→ RECORDS SHOWN:

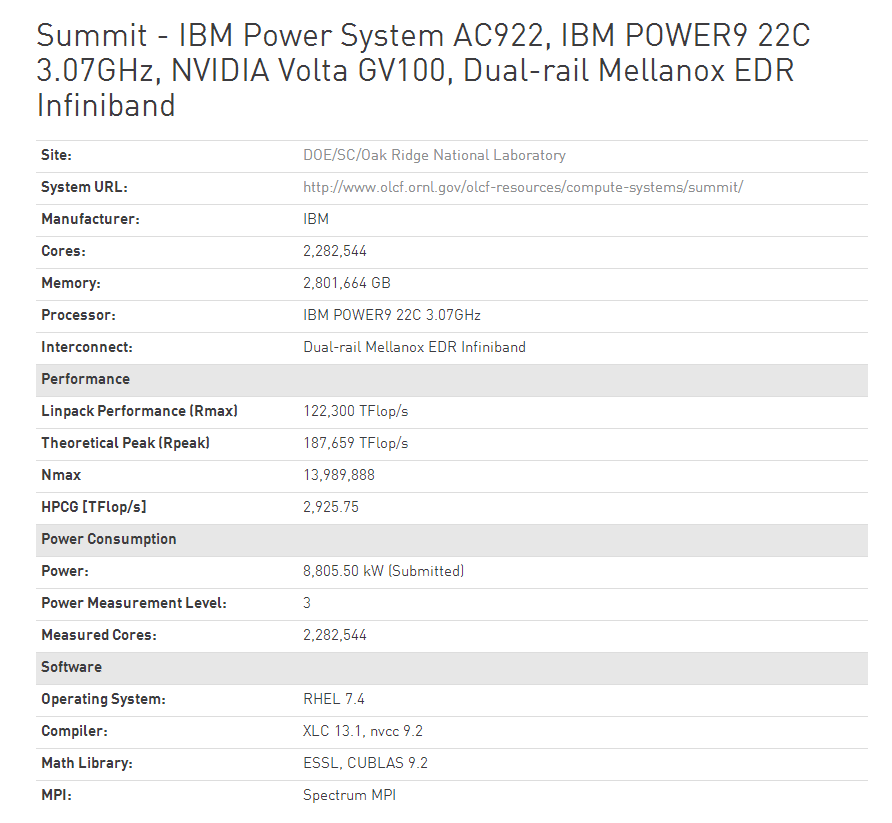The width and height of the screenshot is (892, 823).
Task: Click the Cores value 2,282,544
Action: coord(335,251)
==
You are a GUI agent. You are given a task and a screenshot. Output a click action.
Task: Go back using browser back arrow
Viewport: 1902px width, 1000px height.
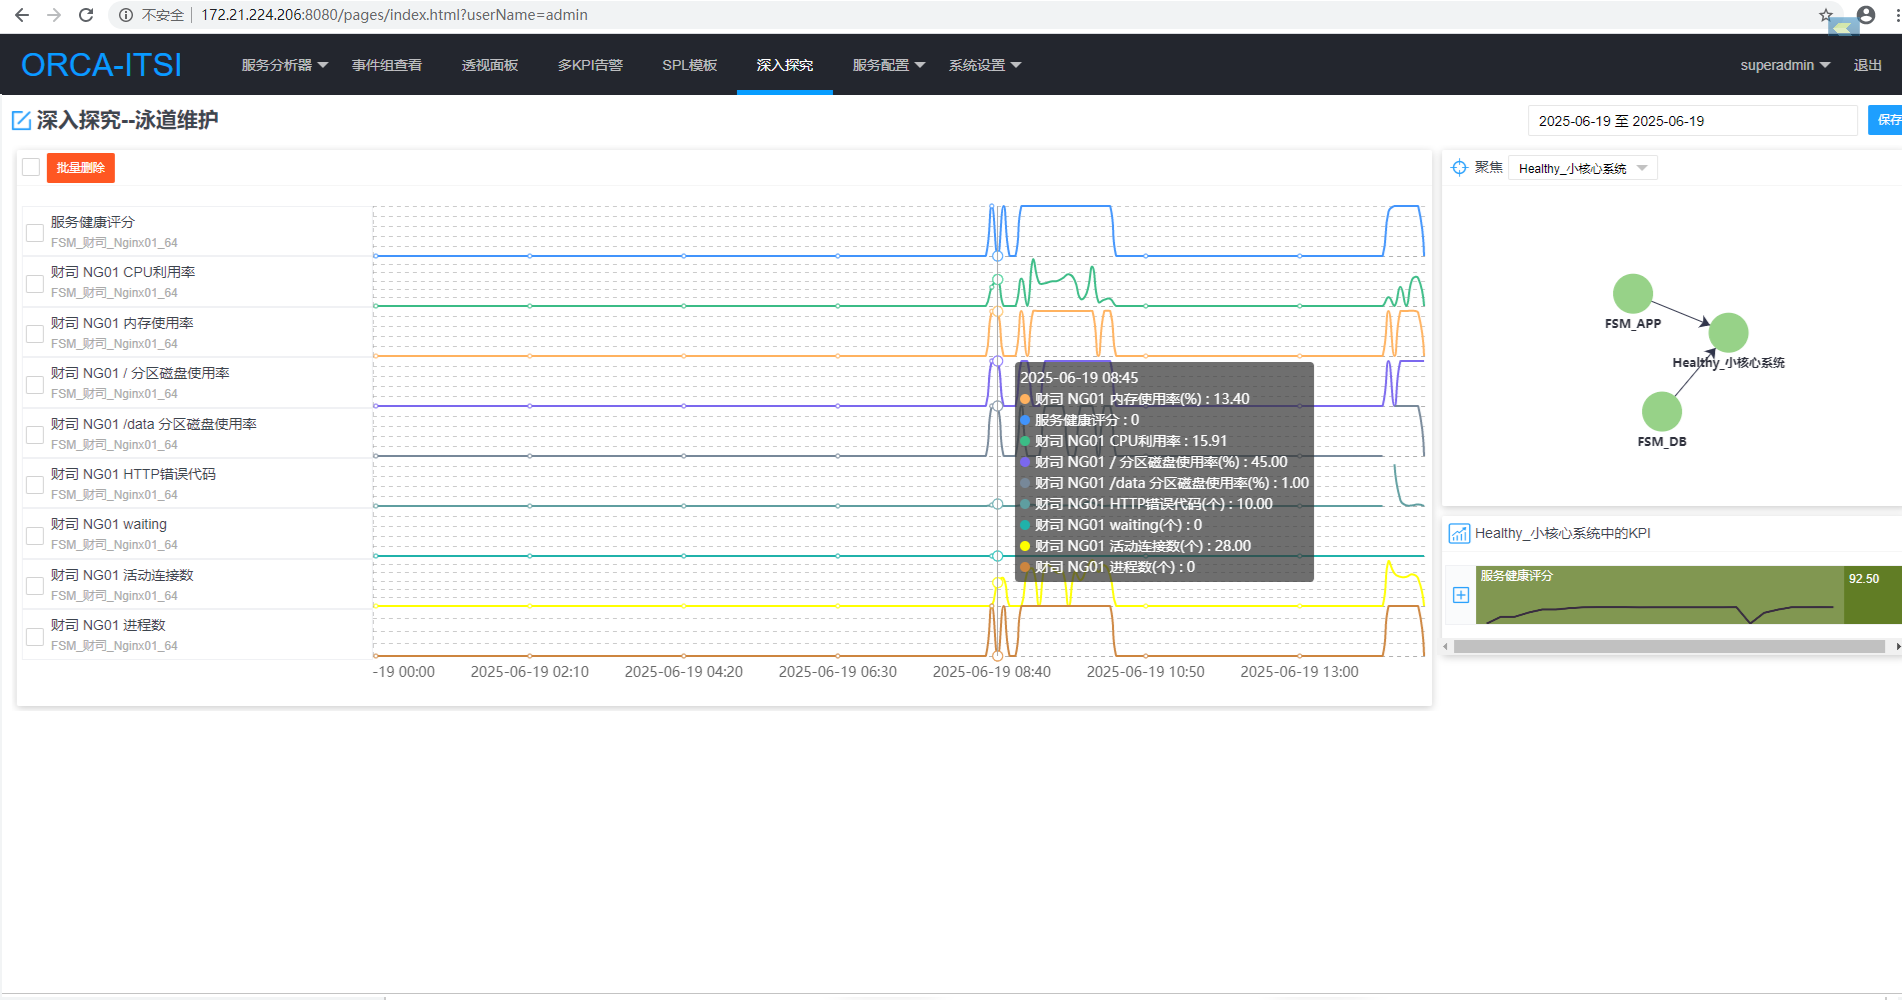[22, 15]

→ WRITTEN REQUEST: Put the material from the line with "The width and" up to and including the line with "Action: coord(335,251)" into a numbered list, omitting blank lines and leaving the pictures out.

→ FULL ANSWER:
1. The width and height of the screenshot is (892, 823).
2. Task: Click the Cores value 2,282,544
3. Action: coord(335,251)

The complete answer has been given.